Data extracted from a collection

============================================================

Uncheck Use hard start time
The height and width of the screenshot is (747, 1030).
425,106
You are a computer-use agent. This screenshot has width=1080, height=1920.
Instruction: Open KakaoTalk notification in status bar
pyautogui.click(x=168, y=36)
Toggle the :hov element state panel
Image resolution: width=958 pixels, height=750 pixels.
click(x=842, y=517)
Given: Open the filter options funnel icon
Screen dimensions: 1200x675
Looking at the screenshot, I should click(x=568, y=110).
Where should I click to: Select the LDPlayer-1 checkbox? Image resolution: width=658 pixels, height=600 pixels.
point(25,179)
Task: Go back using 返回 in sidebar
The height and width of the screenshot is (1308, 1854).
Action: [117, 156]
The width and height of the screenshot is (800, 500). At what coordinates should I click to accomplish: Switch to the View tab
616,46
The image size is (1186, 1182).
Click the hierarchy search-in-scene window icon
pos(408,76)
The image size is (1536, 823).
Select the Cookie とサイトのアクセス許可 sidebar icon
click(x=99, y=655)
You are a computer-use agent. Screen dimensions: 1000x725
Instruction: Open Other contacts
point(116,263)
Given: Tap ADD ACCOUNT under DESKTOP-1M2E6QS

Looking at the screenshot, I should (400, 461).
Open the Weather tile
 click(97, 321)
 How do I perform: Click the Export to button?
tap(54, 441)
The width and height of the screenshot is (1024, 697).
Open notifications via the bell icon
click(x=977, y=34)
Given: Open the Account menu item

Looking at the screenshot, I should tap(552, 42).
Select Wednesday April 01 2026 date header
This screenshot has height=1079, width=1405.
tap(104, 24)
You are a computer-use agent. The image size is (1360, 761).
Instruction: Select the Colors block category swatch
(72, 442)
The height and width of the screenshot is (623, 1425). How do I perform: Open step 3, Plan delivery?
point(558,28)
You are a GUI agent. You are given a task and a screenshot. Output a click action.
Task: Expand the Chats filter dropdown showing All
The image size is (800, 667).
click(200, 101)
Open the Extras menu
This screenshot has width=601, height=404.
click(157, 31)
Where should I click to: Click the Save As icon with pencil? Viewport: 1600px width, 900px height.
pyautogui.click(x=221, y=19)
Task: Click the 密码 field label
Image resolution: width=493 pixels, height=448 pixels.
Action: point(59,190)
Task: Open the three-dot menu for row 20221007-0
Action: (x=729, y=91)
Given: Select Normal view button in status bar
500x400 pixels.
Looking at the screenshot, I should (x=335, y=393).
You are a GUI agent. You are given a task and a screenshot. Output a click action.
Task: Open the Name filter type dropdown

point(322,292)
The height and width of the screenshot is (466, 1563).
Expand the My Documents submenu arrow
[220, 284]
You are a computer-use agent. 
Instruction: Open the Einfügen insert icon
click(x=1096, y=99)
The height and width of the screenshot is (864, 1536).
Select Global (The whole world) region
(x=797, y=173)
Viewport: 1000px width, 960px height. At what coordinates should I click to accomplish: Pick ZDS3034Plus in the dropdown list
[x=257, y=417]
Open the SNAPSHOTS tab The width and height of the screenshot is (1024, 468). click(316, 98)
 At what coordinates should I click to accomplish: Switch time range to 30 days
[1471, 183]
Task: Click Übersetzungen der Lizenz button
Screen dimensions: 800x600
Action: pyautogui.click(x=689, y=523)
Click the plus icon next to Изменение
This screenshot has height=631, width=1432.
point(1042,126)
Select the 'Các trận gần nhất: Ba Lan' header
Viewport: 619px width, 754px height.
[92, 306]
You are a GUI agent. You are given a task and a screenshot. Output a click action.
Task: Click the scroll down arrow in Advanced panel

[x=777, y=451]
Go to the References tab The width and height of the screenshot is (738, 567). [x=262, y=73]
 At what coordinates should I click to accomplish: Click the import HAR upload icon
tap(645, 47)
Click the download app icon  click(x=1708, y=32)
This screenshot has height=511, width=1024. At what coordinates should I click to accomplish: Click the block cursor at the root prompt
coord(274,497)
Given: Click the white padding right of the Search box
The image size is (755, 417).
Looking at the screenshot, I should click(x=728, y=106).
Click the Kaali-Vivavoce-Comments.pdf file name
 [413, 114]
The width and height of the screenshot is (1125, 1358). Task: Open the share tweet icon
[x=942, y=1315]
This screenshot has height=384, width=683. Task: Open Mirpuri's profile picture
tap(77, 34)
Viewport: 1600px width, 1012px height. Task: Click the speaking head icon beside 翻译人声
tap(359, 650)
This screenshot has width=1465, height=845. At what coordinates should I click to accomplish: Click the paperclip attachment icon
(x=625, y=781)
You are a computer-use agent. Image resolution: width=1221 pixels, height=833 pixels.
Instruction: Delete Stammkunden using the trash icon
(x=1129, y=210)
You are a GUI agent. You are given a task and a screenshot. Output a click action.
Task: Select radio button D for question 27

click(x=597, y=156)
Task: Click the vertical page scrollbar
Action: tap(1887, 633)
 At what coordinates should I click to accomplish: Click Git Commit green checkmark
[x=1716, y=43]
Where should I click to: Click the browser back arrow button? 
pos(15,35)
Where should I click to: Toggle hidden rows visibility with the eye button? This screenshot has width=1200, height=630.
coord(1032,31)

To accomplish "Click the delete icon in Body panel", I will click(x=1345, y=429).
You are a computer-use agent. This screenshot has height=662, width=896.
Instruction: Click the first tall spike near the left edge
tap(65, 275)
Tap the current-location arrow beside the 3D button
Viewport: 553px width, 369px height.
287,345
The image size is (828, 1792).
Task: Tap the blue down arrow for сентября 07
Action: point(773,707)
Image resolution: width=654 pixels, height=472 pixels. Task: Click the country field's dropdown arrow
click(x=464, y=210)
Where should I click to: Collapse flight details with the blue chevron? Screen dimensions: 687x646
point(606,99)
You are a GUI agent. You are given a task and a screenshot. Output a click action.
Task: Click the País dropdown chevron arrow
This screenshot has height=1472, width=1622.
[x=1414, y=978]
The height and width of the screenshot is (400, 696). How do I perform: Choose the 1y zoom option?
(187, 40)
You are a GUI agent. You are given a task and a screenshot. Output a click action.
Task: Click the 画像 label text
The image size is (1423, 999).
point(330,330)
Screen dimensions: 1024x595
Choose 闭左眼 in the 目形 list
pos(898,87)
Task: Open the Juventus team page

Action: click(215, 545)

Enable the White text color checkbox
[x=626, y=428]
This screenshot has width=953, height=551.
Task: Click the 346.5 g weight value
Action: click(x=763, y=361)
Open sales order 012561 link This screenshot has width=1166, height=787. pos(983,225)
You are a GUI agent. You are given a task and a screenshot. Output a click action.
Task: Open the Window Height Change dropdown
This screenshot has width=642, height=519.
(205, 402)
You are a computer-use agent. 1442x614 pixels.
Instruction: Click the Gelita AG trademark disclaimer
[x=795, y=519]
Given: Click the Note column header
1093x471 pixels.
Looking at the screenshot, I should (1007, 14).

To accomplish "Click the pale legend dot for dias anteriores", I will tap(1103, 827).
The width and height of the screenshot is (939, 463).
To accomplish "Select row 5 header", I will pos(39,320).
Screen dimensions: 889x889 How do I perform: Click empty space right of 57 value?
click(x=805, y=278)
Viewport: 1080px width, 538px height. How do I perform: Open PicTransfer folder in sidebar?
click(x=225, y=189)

============================================================

_Exercise directions:_ Transcribe exactly, and only, the lines from the one bearing "You are a computer-use agent. 1442x614" through the last line of the entries, counting both.

_Answer space:_
You are a computer-use agent. 1442x614 pixels.
Instruction: Click the Gelita AG trademark disclaimer
[x=795, y=519]
Given: Click the Note column header
1093x471 pixels.
Looking at the screenshot, I should (1007, 14).

To accomplish "Click the pale legend dot for dias anteriores", I will tap(1103, 827).
The width and height of the screenshot is (939, 463).
To accomplish "Select row 5 header", I will pos(39,320).
Screen dimensions: 889x889 How do I perform: Click empty space right of 57 value?
click(x=805, y=278)
Viewport: 1080px width, 538px height. How do I perform: Open PicTransfer folder in sidebar?
click(x=225, y=189)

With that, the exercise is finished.